Gegenstand des Verfahrens ist schließlich noch der Rentenbescheid vom 28. Februar 1962 insoweit, als die Beklagte darin die Rückforderung gegen die Rentennachzahlung und die laufende Rente aufgerechnet hat. Ob der Bescheid in diesem Teil auf Grund des § 96 SGG in das Verfahren einbezogen worden ist, kann dabei dahinstehen; die Klägerin hat nämlich selbst schon ihre Klage in zulässiger Weise hierauf ausgedehnt. Auch hier ist dem BSG eine Entscheidung über die Rechtmäßigkeit der Aufrechnung nicht möglich.

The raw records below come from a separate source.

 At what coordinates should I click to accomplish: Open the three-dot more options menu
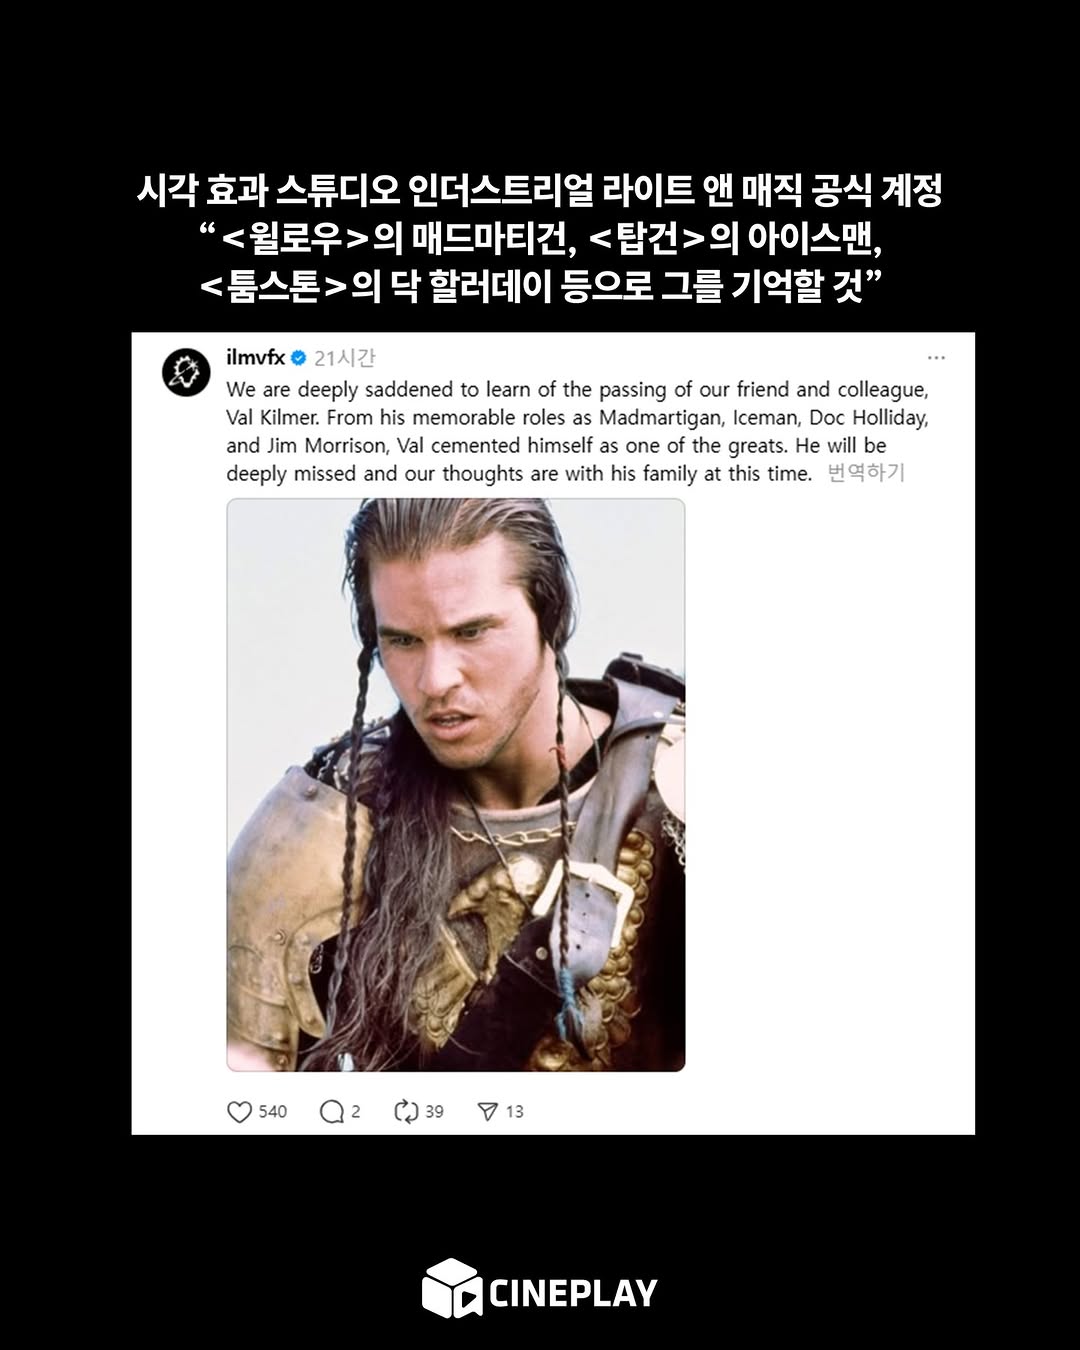(936, 358)
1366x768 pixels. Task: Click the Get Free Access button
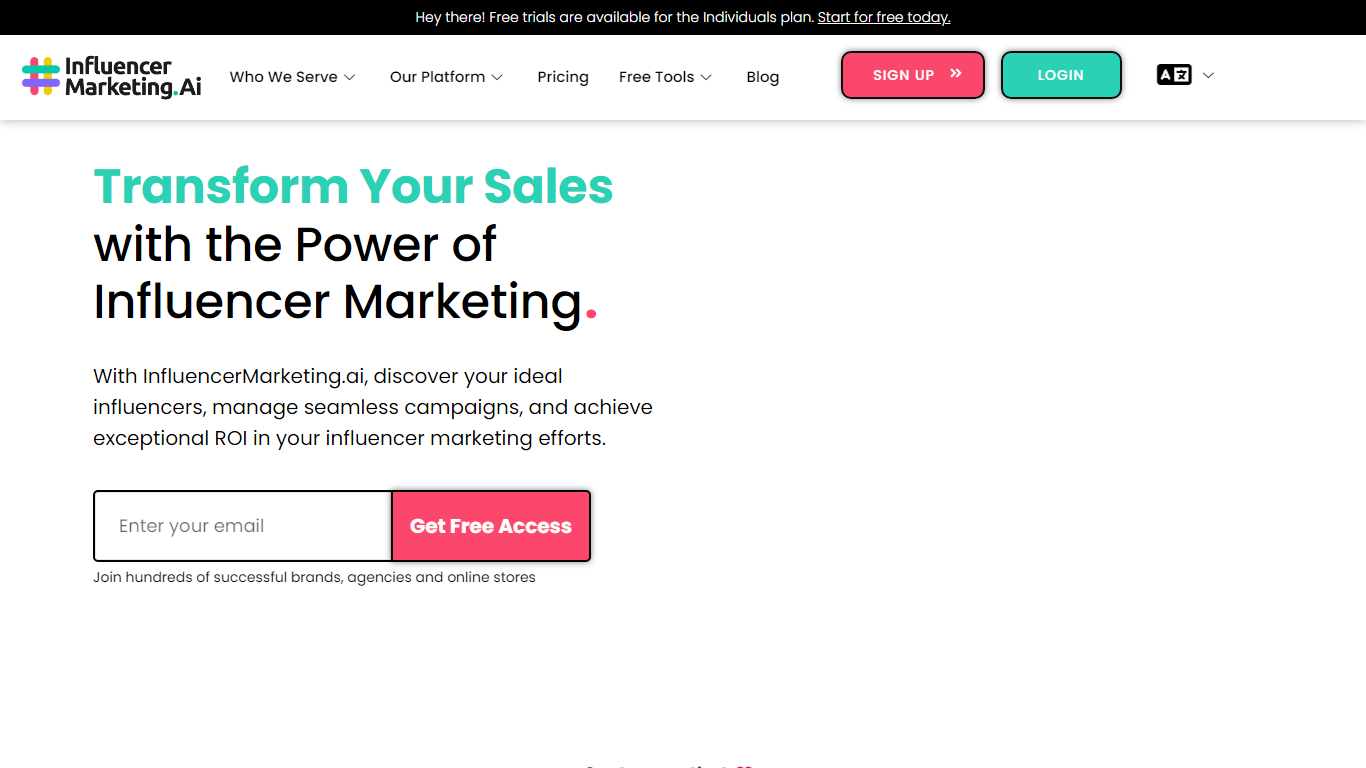tap(491, 526)
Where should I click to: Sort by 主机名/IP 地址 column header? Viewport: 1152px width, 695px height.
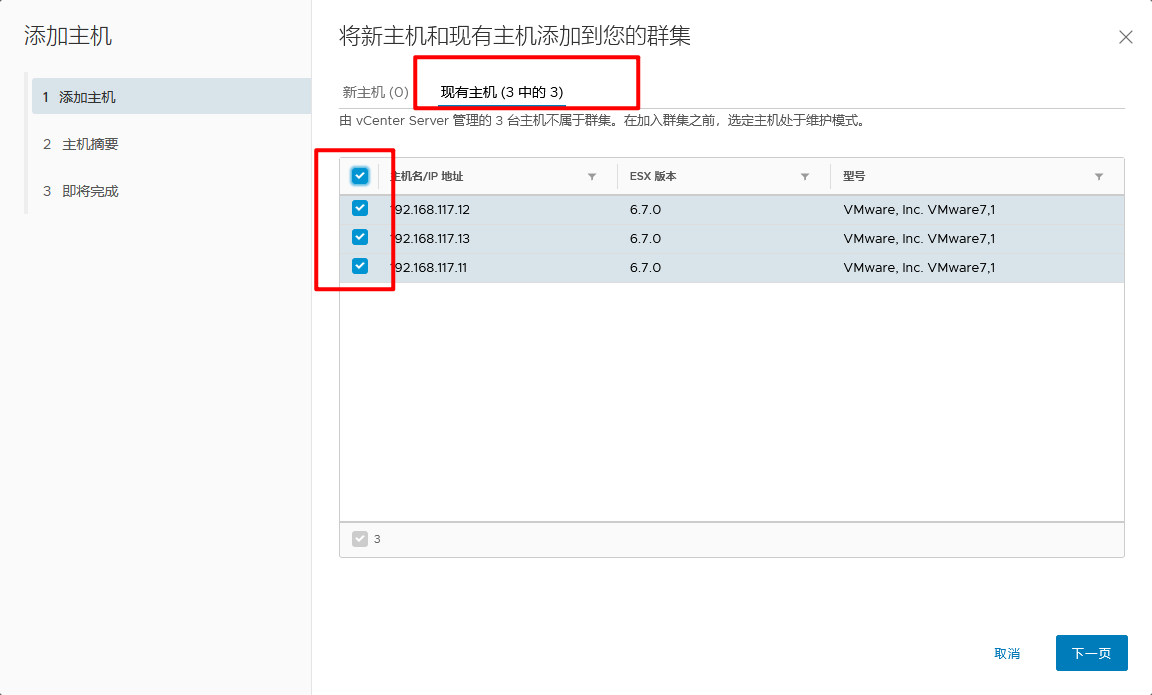point(428,177)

Nach § 78 AVG darf die Beklagte gegen Leistungsansprüche u. a. die von ihr "zu Unrecht gewährten Leistungen" aufrechnen; damit ist die Forderung auf Rückerstattung dieser Leistungen gemeint. Es muß daher zunächst geklärt werden, ob die Beklagte berechtigt ist, einen solchen Rückforderungsanspruch geltend zu machen. Das hängt von der Rechtmäßigkeit des Rückforderungsbescheides vom 14. Januar 1960/30. März 1960 ab. Das Urteil des LSG ist deshalb auch insoweit aufzuheben, als das LSG die Aufhebung der Aufrechnungserklärungen im Rentenbescheid vom 28. Februar 1962 bestätigt hat. Hierüber muß das LSG ebenfalls erneut entscheiden.

Bei seiner neuen Entscheidung hat das LSG auch über die Kosten des Revisionsverfahrens mit zu befinden.